During the war, Juanita's family moved several times in search for work. First to nearby Burlington, to return here after a short stay in Denver, Colorado. At the end of the war in the summer of 1945, Juanitas mother and sister moved to Rock Island, Illinois. She herself continued to live in Burlington, completing her high school. She also had a job there as a waitress.[10]

Juanita moved with her mother and sister to Sierra Madre, California, in the late 1940s. There, on 9 December 1949, she married Thurman Gerold Bender, with whom she had two sons. After their divorce, she remarried and moved to Redlands, California.[11]

Source personal data.[12] Address: Danville, Iowa, USA.

Footnotes

  1. ^ State Historical Society of Iowa (Des Moines), "Death Certificates, Iowa State D-32-2, v. 2", Death certificate Elmer Chester Wagner, via: FamilySearch, Image Group Number 101797048, Image 1488 of 5025 (geraadpleegd 10 april 2024); "Find a Grave Index," database, FamilySearch, Ann M. Dunn Wagner, 1967; Burial, Hollywood Hills, Los Angeles, California, United States of America, Forest Lawn Memorial Park; citing record ID 85953022, Find a Grave.
  2. ^ Susan Goldman Rubin, Searching for Anne Frank.
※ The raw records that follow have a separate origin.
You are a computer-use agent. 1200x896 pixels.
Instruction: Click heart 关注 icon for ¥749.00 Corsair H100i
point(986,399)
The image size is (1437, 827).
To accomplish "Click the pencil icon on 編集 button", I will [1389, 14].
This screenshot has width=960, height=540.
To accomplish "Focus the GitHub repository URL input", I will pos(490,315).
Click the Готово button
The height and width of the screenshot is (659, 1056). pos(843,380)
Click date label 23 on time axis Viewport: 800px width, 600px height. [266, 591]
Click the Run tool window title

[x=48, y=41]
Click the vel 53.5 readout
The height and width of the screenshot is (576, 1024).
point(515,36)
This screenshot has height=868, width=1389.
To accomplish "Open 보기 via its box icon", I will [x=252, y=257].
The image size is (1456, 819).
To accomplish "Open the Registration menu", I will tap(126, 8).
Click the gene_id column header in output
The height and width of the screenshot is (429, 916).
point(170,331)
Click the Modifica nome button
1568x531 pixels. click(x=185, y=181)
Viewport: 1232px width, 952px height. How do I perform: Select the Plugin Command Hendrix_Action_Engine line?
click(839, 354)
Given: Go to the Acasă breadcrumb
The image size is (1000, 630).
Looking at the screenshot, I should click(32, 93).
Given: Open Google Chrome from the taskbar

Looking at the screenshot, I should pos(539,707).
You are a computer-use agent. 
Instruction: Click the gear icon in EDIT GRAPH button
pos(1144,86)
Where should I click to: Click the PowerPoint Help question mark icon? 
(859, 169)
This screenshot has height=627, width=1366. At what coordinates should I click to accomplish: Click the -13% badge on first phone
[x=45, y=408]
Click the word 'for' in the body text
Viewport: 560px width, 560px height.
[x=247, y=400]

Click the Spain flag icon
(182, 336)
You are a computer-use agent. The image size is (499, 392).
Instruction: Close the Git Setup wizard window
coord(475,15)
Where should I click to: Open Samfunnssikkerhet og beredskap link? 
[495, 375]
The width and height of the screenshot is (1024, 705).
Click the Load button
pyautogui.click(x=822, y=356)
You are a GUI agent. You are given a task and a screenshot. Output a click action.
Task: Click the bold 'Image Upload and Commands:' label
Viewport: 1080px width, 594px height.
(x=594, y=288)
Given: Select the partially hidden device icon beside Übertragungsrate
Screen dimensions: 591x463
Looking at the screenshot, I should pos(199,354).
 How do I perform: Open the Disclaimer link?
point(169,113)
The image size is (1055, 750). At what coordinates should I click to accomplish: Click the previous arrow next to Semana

Letters from Amsterdam to Iowa, New York: Harry N. Abrams, 2003, p. 10, 26-29.
  3. ^ Elsewhere, it is suggested that it is also possible that they met at classes at Columbia University in New York, but it is unclear whether Martha von der Möhlen attended these. See: Goldman Rubin, Searching for Anne Frank, p. 7. What is certain is that Birdie Mathews travelled around Europe in 1914 and 1939 and had visited the Netherlands during her first trip (and possibly also in 1939).
  4. ^ Shelby Myers-Verhage, ‘Postmarked from Amsterdam. Anne Frank and her Iowa Pen Pal’, in: The Palimpsest 76 (1995) nr. 4 (winter), p. 152-159; Goldman Rubin, Seaching for Anne Frank, p. 9.
  5. ^ Anne Frank Stichting (AFS), Anne Frank Collectie (AFC), reg. code Extern.00052: Copy letter Margot Frank to Betty Ann Wagner, 27 april 1940. The original letter (as well as Anne's letter to Juanita Wagner, are in the archives of the Simon Wiesenthal Center Museum of Tolerance, Los Angeles, USA; A museum on the correspondence between the Frank and Wagner sisters has been established at the Danville Library, see: Danville Station Library and Museum.
  6. ^ Goldman Rubin, Searching for Anne Frank, p. 9.
  7. ^ Anne Frank Stichting (AFS), Anne Frank Collectie, reg. code Extern.00067: Capy letter Anne Frank to Juanita Wagner, 29 april 1940; see note 5.
  8. ^ Goldman Rubin, Seaching for Anne Frank, p. 10.
  9. ^ Ibidem, p. 24-25 en 94-95.
  10. ^ Ibidem, p. 74-79 en 92-95.
  11. ^ "California, County Marriages, 1850-1953", FamilySearch, Entry for Thurman Gerold Bender and Juanita Jane Wagner, 9 December 1949; Goldman Rubin, Seaching for Anne Frank, p. 131.
  12. ^ Iowa State Archives (Des Moines), "Iowa, Birth and Stillbirth Records, 1921-1947", Birth certificate Juanita Jane Wagner, 18 September 1929, via: FamilySearch, Image Group Number 104103465, Image 2681 of 5300; "United States Social Security Death Index," database, FamilySearch, Juanita J Hiltgen, 24 Dec 2001; citing U.S. Social Security Administration, Death Master File.